◆ ページ:
= = = =
今回の曲、「est-ce ainsi que les hommes vivent "男の生き方"」の、「代表的なカバ―」を挙げておきましょう。

 

 

 

イヴ・モンタン(1921-91)(1962年録音)。

 

 

フィリップ・レオタール(1940-2001)(1993年12月8日放送)。

 

 

ベルナール・ラヴィリエ(1946-)。

(ベルナール・ラヴィリエもまた、レオ・フェレの影響を、特に強く受けている歌手のひとりです)

 

 

 

(参考)トマ・デュトロン(1973-)(2015年)。

 

 

トマ・デュトロンは、歌手で俳優のジャック・デュトロン(1943-)と、フランソワーズ・アルディ(1944-)の「(実の)息子」です。

 

この曲は、「カバ―」と言うよりは、トマ・デュトロンの「オリジナル曲」で(「曲」は、ダヴィッド・シロンが書いています)、「Aragon "アラゴン"」というのが、「正式なタイトル」のようです。

 

 

2015年に発表されたアルバム、「eternels, jusqu'a demain "永遠なるもの 明日までの"」の「トップナンバー」となっています。
= = = =
◆ 提供情報:
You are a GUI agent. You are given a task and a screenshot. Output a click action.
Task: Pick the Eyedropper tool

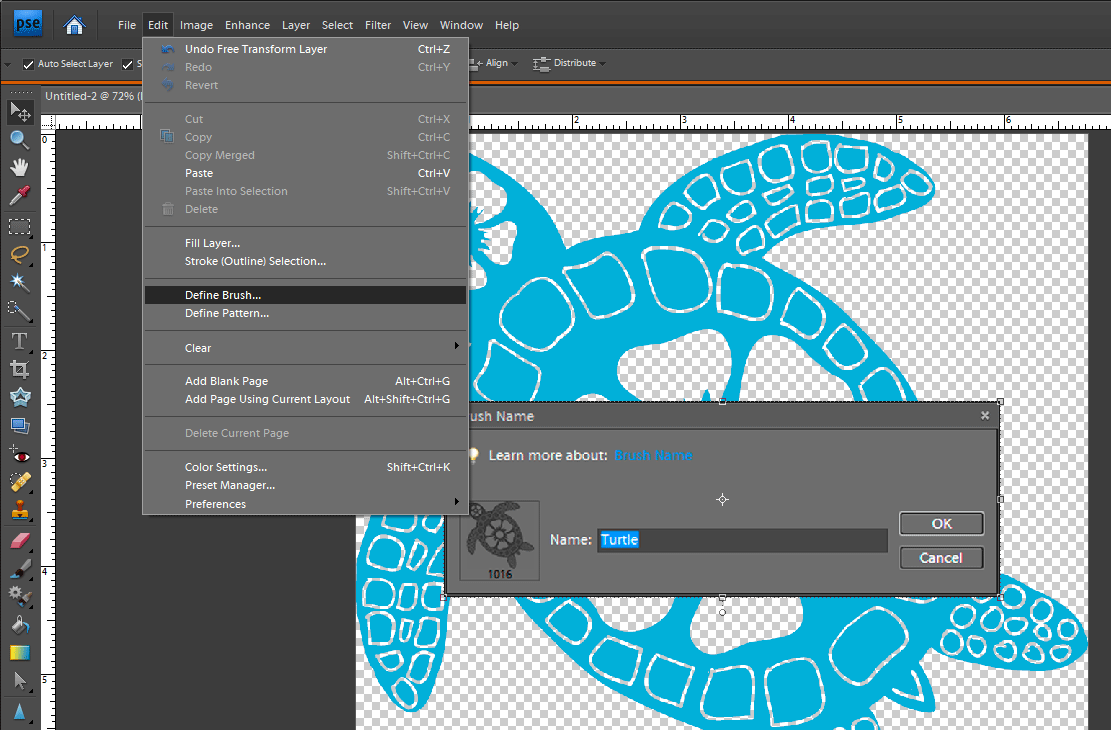click(x=19, y=196)
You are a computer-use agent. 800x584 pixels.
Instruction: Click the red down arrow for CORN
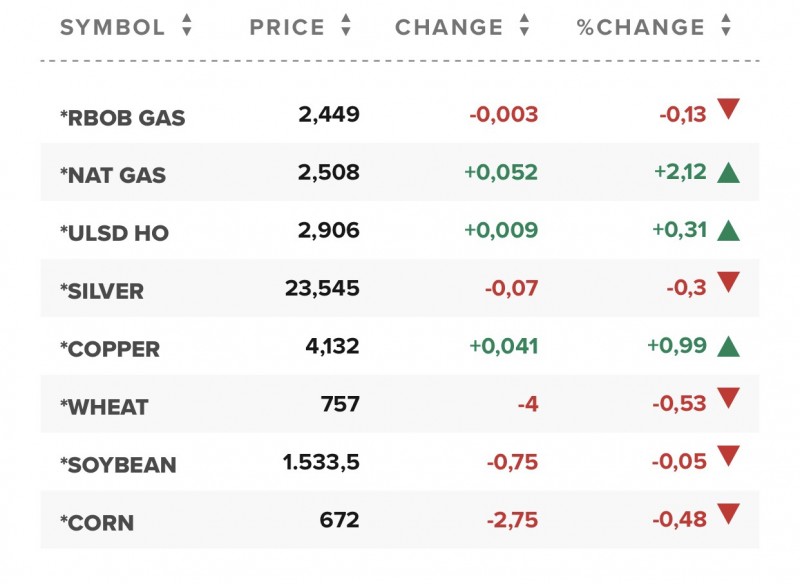[x=728, y=515]
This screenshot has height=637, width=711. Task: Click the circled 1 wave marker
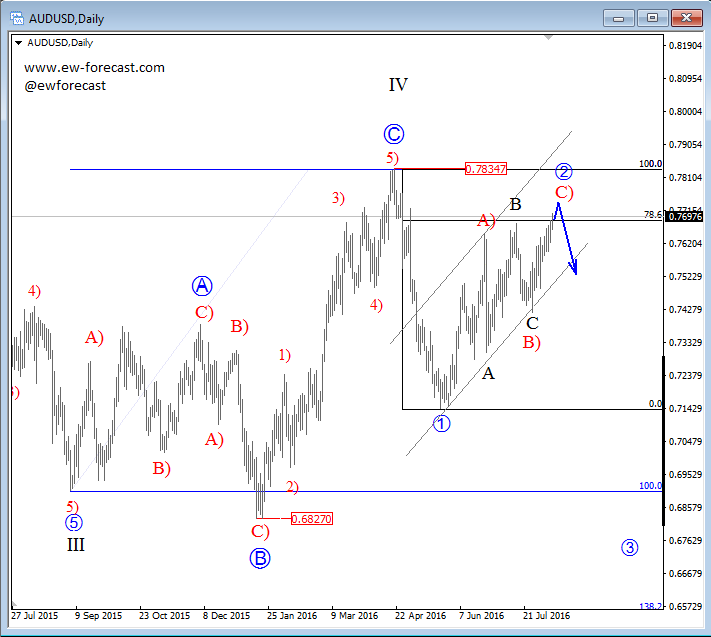click(x=442, y=423)
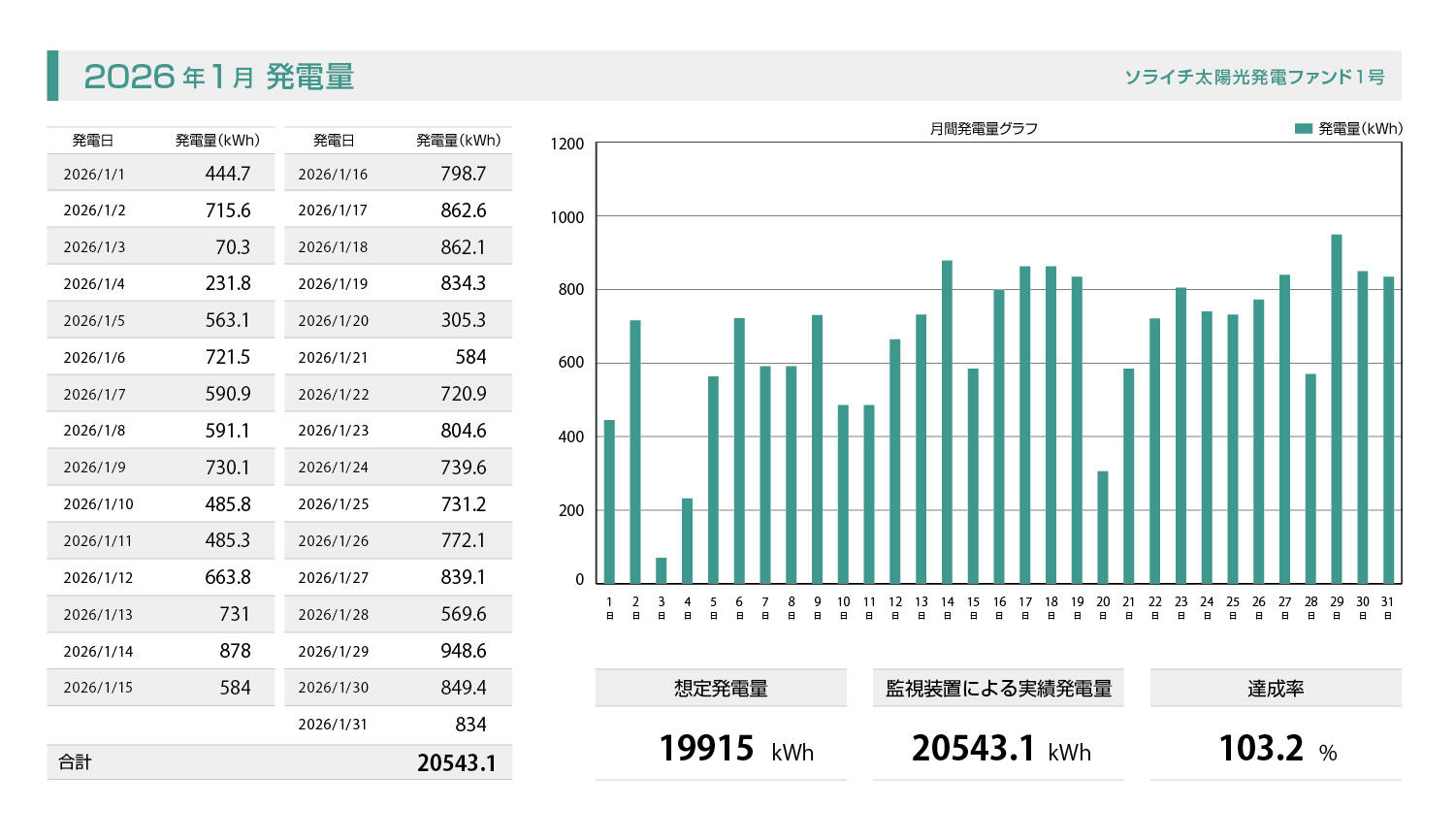
Task: Click the green legend swatch for 発電量(kWh)
Action: coord(1304,128)
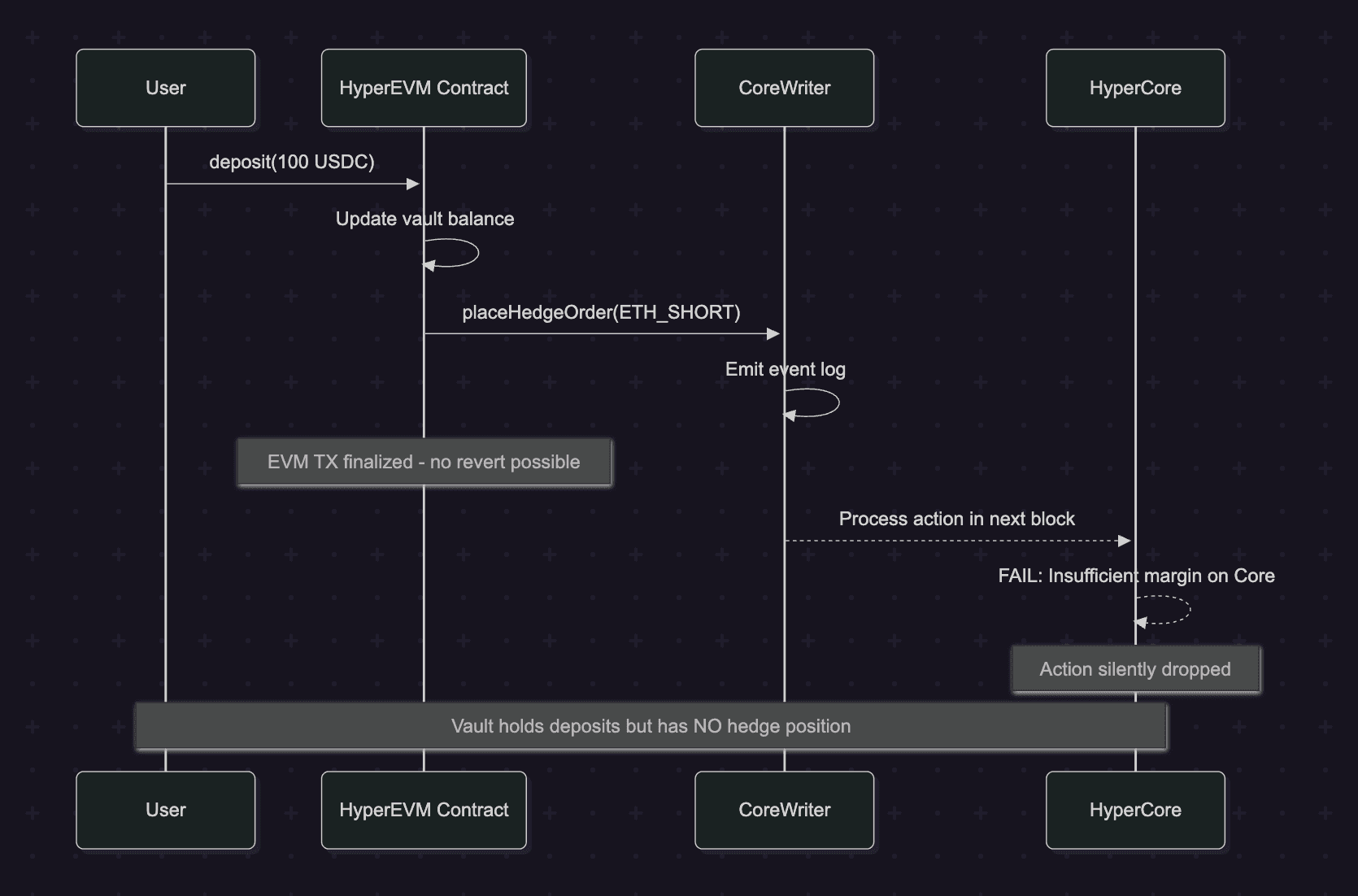Screen dimensions: 1358x896
Task: Select the FAIL: Insufficient margin on Core text
Action: click(1136, 576)
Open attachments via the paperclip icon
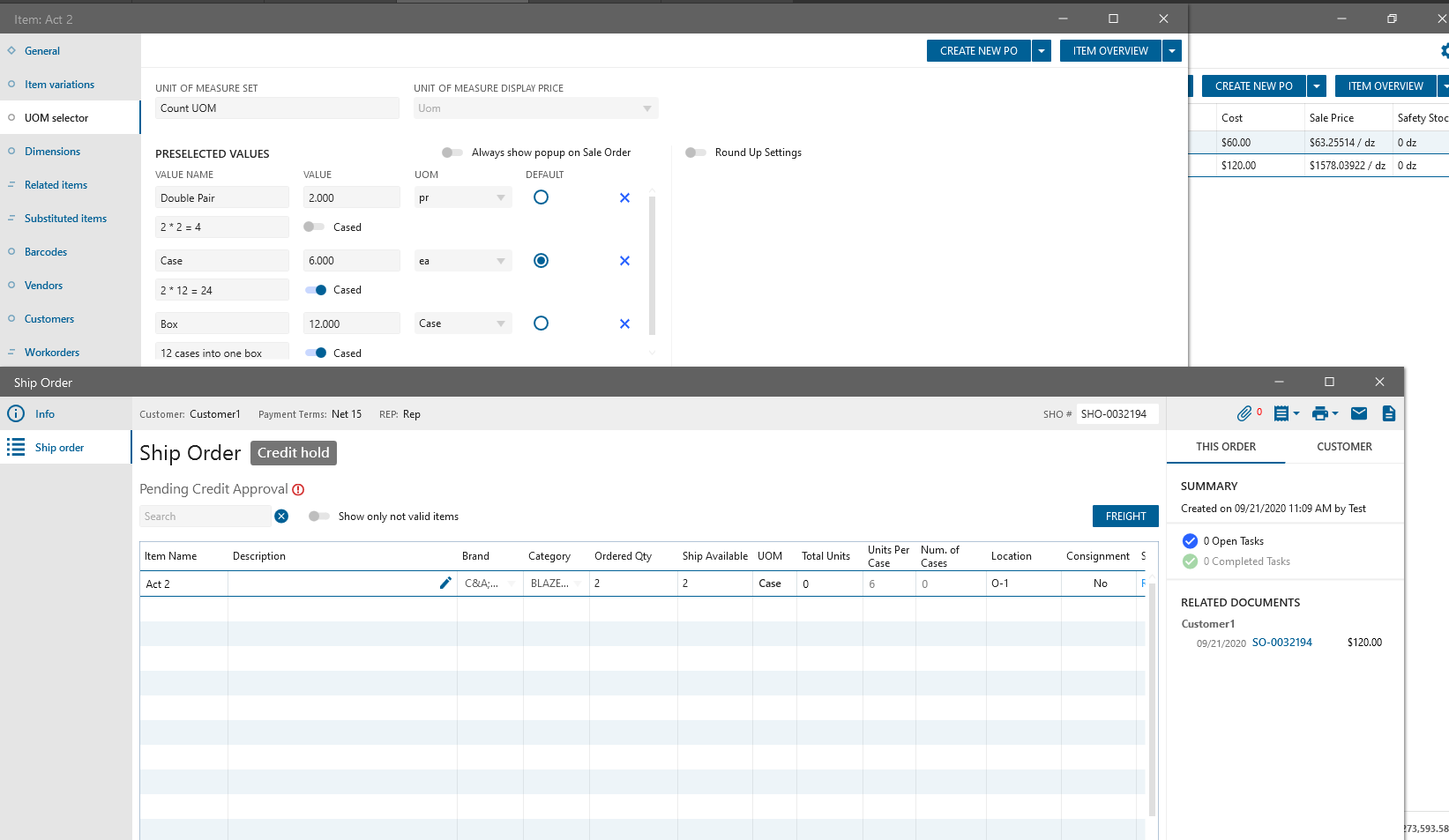1449x840 pixels. pos(1244,413)
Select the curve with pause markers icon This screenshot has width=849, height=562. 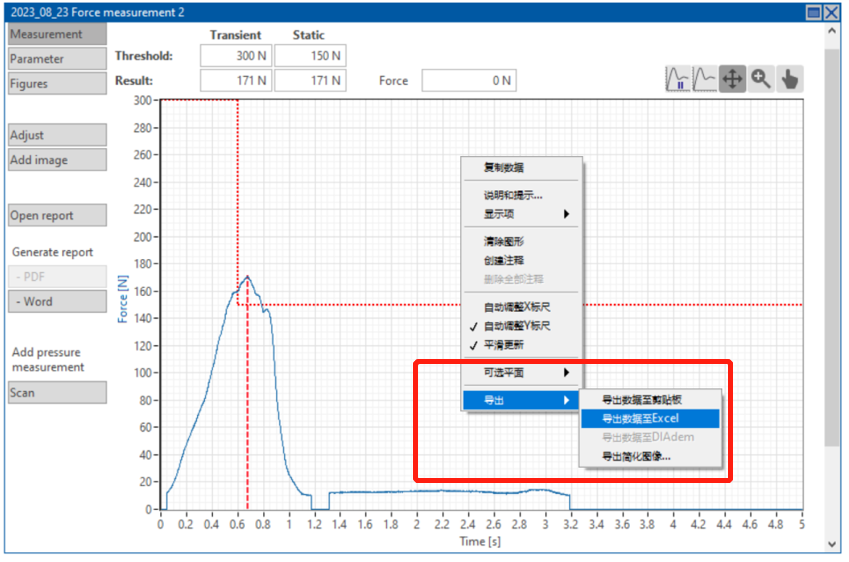[679, 79]
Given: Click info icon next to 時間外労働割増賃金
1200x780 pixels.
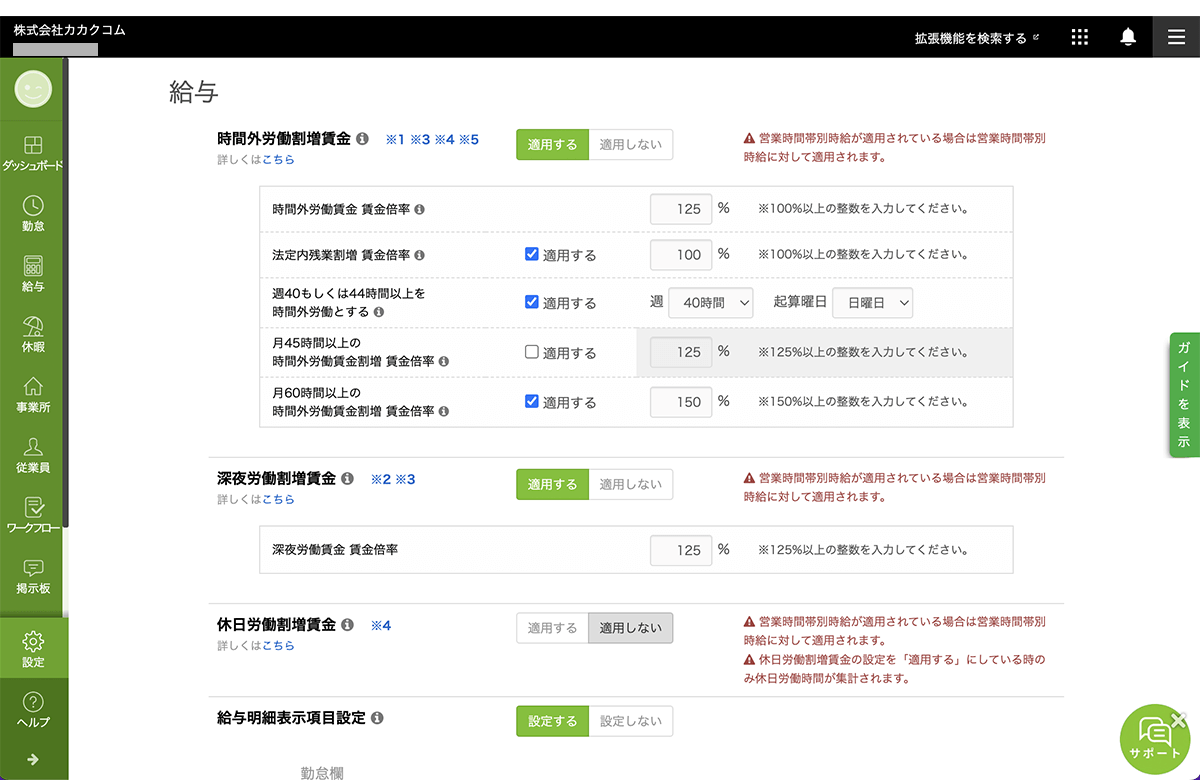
= = = =
◆ 問題の説明:
ページによると、トマ・デュトロンの「Aragon」の曲を書いたのは誰か。

◆ 結果:
ダヴィッド・シロン。